On the Strategic Slippery Slope
16th February 1999

By Joseph R. Biden Jr., Washington Post

The Clinton administration is on a slippery slope toward deploying a ballistic missile defense system that might protect the United States against very limited ballistic missile attack but almost surely would violate the Anti-ballistic Missile (ABM) Treaty. Before heading down this path, the president must explain to the American people the strategic rationale for turning away from a generation of arms control and nonproliferation policy.

The administration took the first step down the slope when Defense Secretary William S. Cohen announced that the projected defense budget through 2005 would include funds for actual deployment -- not just research and development -- of a nationwide missile defense system. A deployment decision is not due until next year, but the Pentagon already is surveying possible sites in Alaska and North Dakota, and President Clinton has informed Russian President Boris Yeltsin that we might decide to develop a system that conflicts with the ABM Treaty.
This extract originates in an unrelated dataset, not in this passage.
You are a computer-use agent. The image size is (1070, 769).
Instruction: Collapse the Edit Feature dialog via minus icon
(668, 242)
If that decision is made, the United States would seek to amend the ABM Treaty to permit deployment of our system, while ensuring that it would not be able to thwart a major Russian attack. While Cohen affirmed that "the ABM Treaty is in our overall interest," he and other U.S. officials note that should such negotiations fail, we retain the right to withdraw from the treaty -- with six months' notice -- if our "supreme interests" are jeopardized.
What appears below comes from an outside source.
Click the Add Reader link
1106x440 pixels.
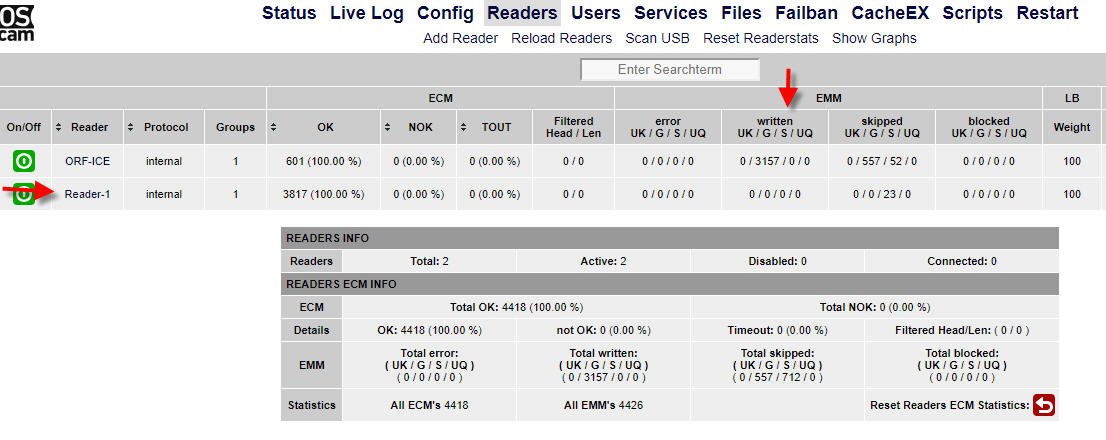point(460,38)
Taken in isolation, these actions might be reasonable responses to a changing world. North Korea's attempted satellite launch last year raises a prospect that, within a few years, new countries could have missiles capable of delivering warheads to the United States. In this sense, the administration must be ready to proceed if a decision to deploy a missile defense is made next year.

From a strategic perspective, however, the administration has yet to make the case. Cohen predicted that "technological readiness will be the primary remaining criterion" in a deployment decision next year. But that omits several important concerns. Here are three basic questions that need to be addressed:

Will it work?

I'm a big believer in American know-how; but after 15 years of missile defense research and development, what have we to show for it? Our most developed theater missile defense system, aimed at missiles slower than intercontinental ballistic missiles (ICBMs), has failed every flight test against a target. We just postponed by two years the earliest deployment date for a national defense system. Is it wise to decide on deployment next year, before any tests of actual hardware? Will a "thin," ground-based system work against ICBM warheads mixed with decoys or other countermeasures? No one knows.

Is this the best way to ensure our security?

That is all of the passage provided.